SOURCE MATERIAL

═══

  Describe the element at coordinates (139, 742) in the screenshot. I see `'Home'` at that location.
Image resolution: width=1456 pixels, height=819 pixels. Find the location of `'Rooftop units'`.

═══

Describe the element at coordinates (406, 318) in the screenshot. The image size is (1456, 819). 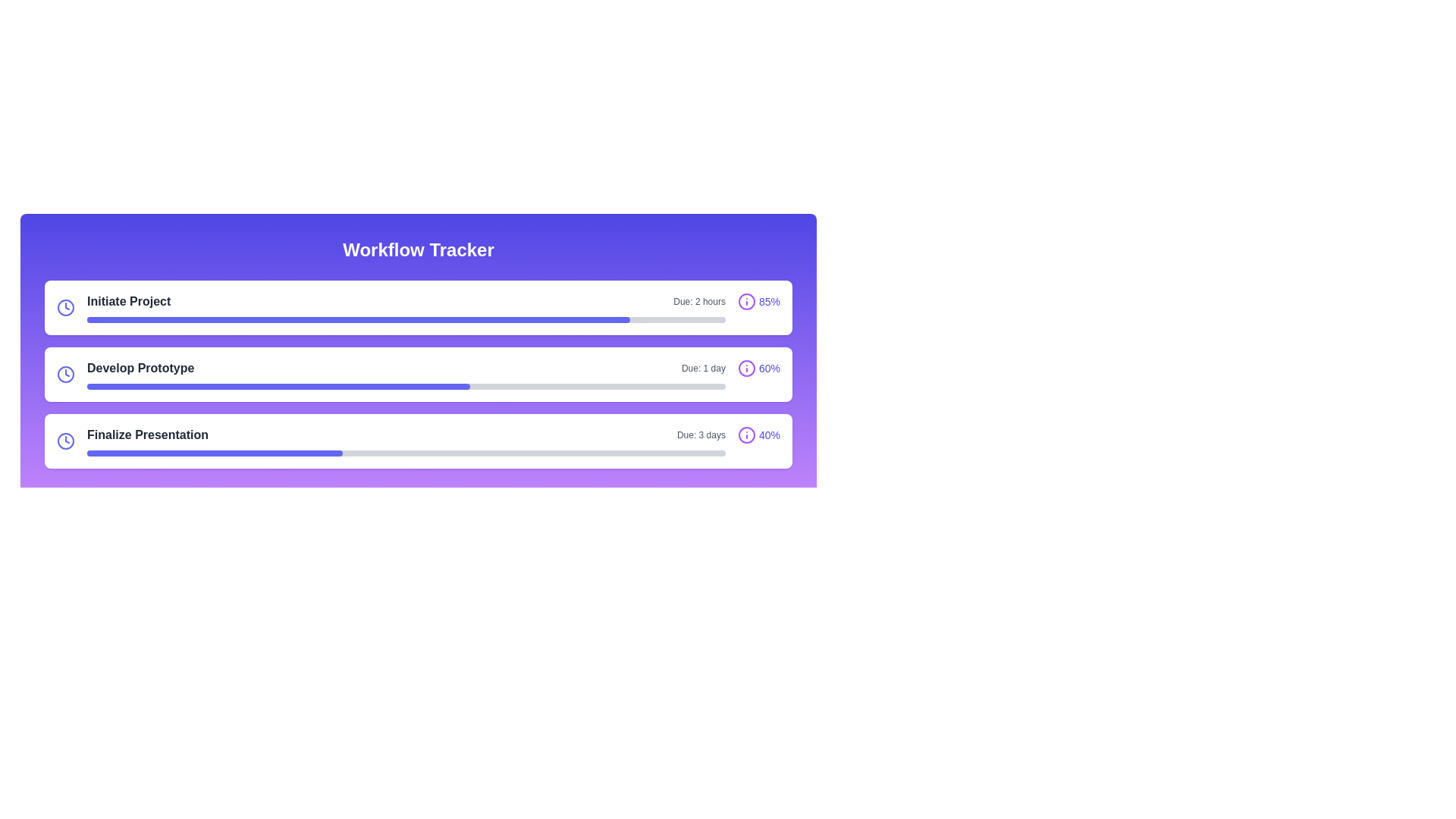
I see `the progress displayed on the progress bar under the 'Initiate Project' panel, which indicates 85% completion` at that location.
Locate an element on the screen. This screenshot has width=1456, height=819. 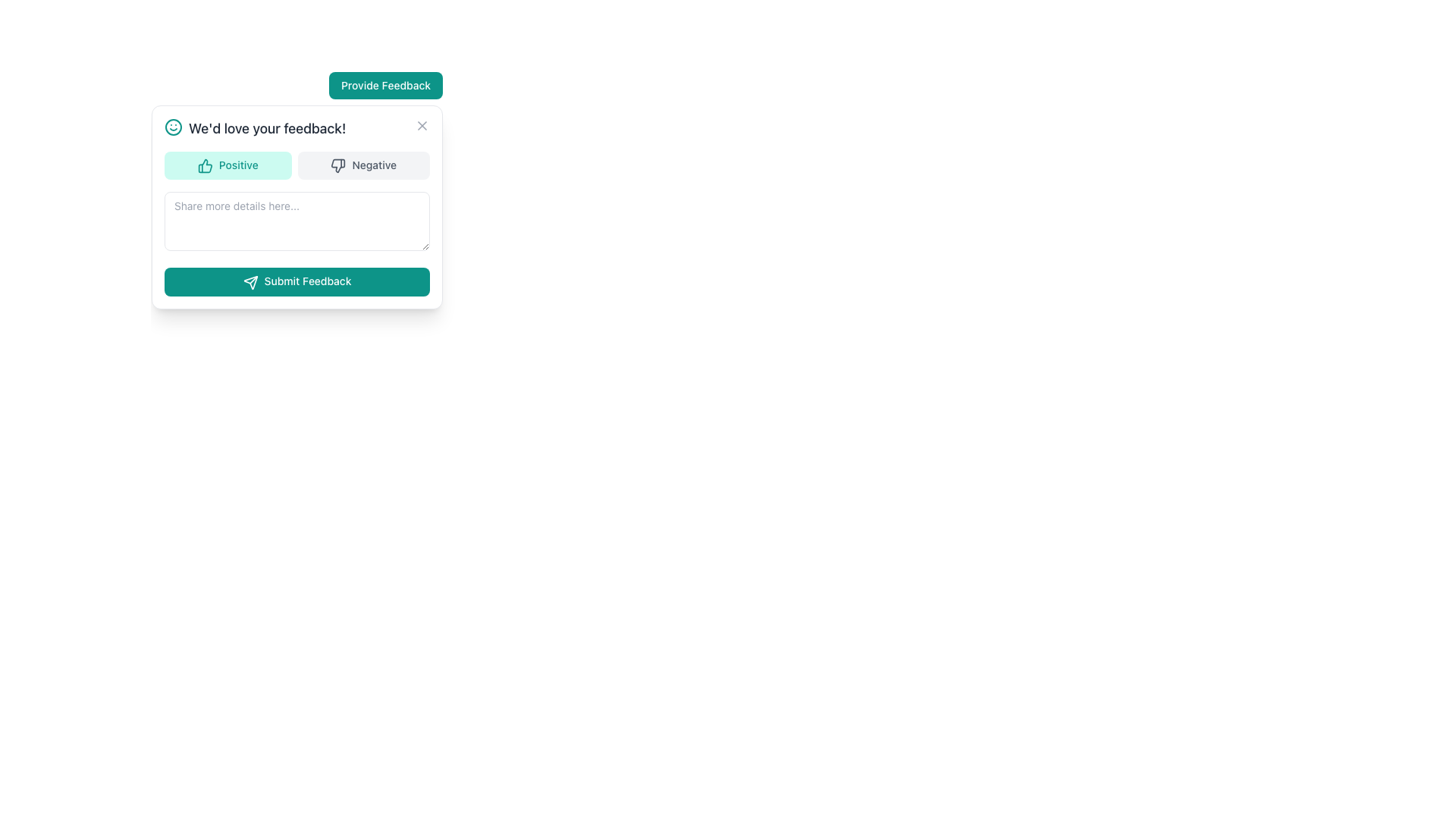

═══

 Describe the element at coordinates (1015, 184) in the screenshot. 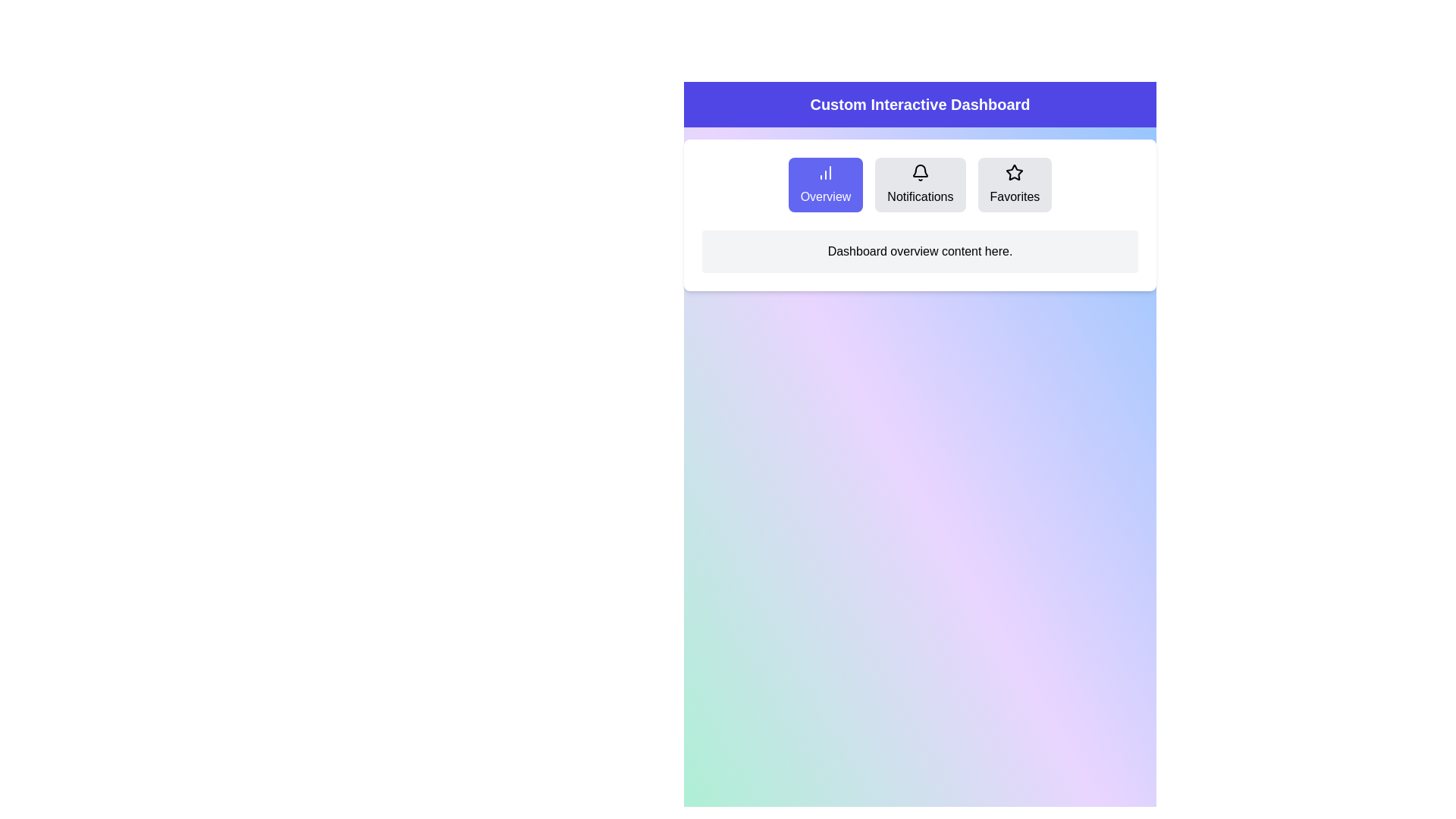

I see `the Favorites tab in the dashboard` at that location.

═══

WORK REQUIRED
Reproduce, word for word, the part of the material that opens with the line containing "Describe the element at coordinates (139, 742)" and closes with the line containing "Image resolution: width=1456", including both of those lines.

EXERCISE OUTPUT
  Describe the element at coordinates (139, 742) in the screenshot. I see `'Home'` at that location.
Image resolution: width=1456 pixels, height=819 pixels. Find the location of `'Rooftop units'`.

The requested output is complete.